There are two problems with that memory: one is that it is false and the other that it is unrepeatable. The false part of it is that it’s impossible to isolate the period in which there was indeed a high growth rate from the consequences that followed, because the fuel that drove that growth was the combination of a rapidly increasing external debt, the expectation of permanently higher oil prices and exacerbated public spending. If one takes not only the seventies but the seventies and eighties together, the photograph ends up being very different: in the eighties the excess of the seventies had to be paid back in the form of a permanent recession and extremely high inflation. That era is unrepeatable because it was a unique moment in which exceptional circumstances combined to produce a pathetic rate of economic growth and ever more social conflict.

Secondly, the problem is not the lack of growth, but the lack of generalized growth: when one visits Querétaro or Aguascalientes, it is immediately evident that the notion of low growth is simply ridiculous; the opposite is true in Oaxaca or Guerrero. So, the problem is not that the growth is low, but that something differentiates the northern states from the southern ones.
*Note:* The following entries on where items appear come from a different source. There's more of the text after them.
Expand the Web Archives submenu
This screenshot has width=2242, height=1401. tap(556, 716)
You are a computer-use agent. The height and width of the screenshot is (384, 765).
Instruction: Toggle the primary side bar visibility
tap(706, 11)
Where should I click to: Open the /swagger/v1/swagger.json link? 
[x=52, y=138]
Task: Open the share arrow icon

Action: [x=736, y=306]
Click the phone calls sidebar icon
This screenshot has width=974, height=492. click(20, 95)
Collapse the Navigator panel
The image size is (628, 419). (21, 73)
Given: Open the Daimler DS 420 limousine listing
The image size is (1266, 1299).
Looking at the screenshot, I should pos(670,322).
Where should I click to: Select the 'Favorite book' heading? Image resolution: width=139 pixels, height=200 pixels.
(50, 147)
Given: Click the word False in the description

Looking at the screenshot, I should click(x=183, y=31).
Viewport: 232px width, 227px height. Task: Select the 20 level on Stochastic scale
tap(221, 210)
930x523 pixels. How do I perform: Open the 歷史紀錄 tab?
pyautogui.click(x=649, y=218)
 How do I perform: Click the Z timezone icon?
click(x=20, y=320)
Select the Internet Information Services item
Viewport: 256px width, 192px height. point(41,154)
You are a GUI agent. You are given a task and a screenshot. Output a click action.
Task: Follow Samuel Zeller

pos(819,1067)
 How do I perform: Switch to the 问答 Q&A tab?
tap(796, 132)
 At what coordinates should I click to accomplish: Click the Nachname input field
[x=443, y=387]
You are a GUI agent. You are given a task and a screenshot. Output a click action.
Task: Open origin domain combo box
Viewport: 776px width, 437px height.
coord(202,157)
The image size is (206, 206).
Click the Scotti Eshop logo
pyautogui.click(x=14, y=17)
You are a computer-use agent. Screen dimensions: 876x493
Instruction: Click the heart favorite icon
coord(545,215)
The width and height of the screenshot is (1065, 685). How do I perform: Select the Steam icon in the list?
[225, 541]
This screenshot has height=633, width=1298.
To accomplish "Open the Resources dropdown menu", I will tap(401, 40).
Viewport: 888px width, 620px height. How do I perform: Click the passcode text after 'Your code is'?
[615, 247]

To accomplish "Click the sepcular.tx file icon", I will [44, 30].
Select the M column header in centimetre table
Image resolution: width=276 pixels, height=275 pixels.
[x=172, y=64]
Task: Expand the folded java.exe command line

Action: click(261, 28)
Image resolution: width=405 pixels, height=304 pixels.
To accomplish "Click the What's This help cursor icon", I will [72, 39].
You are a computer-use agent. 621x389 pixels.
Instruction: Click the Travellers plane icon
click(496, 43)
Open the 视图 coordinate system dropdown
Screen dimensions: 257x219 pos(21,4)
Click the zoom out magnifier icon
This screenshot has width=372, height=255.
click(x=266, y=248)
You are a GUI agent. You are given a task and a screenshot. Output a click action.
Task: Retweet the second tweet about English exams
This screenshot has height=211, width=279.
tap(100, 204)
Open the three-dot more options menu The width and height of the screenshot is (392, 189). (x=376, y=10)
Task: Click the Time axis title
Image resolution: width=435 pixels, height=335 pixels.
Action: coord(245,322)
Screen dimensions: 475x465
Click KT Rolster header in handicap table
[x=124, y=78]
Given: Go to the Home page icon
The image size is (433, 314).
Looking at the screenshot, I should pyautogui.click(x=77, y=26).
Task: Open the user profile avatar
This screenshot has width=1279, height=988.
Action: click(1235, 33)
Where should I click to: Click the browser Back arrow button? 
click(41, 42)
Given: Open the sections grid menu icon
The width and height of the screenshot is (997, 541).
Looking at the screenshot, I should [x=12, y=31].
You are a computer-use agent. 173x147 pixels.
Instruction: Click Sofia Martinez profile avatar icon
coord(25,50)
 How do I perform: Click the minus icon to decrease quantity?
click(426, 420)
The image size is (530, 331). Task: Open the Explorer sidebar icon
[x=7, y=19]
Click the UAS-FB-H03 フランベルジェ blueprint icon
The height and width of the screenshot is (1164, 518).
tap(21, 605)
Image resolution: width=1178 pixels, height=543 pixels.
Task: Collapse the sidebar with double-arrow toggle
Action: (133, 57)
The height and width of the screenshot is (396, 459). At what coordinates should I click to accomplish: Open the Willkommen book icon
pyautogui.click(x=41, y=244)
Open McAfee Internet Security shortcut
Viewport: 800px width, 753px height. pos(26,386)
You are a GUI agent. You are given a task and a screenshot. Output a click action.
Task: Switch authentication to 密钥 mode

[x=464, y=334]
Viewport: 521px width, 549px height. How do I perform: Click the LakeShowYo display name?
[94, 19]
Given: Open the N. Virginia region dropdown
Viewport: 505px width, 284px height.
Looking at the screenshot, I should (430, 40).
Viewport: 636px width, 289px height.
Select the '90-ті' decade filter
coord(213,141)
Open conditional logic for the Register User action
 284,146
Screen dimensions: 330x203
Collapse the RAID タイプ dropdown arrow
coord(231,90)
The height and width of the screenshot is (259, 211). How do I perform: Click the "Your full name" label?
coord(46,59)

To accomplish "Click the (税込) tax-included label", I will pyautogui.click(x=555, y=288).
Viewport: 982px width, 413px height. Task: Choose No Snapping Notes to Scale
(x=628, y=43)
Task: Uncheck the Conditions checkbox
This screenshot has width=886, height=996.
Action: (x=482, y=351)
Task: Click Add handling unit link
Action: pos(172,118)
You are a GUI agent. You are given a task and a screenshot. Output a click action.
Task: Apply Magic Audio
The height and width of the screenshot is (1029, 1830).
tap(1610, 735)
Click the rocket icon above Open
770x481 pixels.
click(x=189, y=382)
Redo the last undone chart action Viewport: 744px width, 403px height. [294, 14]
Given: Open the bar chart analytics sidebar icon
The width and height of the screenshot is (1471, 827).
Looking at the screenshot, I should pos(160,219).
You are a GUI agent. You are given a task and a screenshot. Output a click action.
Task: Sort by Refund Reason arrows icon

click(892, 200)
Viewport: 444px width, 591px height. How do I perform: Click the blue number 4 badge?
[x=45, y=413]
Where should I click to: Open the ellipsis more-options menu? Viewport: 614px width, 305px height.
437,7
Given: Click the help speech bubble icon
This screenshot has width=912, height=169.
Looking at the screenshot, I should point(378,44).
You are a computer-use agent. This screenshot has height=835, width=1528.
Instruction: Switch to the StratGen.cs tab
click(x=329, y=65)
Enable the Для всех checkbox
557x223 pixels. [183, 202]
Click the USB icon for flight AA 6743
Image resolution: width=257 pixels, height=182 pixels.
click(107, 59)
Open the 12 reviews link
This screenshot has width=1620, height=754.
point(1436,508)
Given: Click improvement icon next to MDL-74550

Thirdly, the government’s permanent propensity to modify the rules of the game in a country where the president (or the authority in general) has excessive discretionary powers creates an environment of endless distrust. That was the reason why the NAFTA was sought: to create a space in which the rules were permanent and reliable and is a good part of the reason why the North grows so rapidly.

Santiago Levy has long been arguing that the informal economy is the great scourge of the country because it prevents companies from growing and developing and has proposed a series of measures to reduce the tax burden and facilitate their formalization. The approach makes sense, since if one compares the tax collection of those in the formal economy with respect to GDP, the tax burden is not very different from that of the developed world: the problem is clearly in the enormous dimension of the informal economy and the mechanisms that promote it.

The example of Oaxaca suggests another (additional) explanation to the problem of growth. Luis de la Calle summarizes it eloquently: “The prevalence of extortion in the country has become one of the main brakes to the growth of micro and small businesses, many of which are forced not to grow and remain in informality, where extortion tends to be centralized and known. This implies that they do not have an incentive to invest, grow, explore new markets and products, expand outside their local markets and less to hire a growing number of employees… Moreover, the chance of extortion increase with the success of small businesses.”

The reality is that it is not very difficult to elucidate the cause of the economic stagnation, but Mexico is on track, once again, in the wrong direction. The current government is exacerbating uncertainty for investors at a time when NAFTA is at risk and believes that with a great fiscal stimulus everything will change. It would be better to attack the causes of extortion and informality because therein lies the heart of the structural problem that prevents growth. It would also help to strengthen, rather than destroy, the institutions that generate trust, but that would be too much to ask.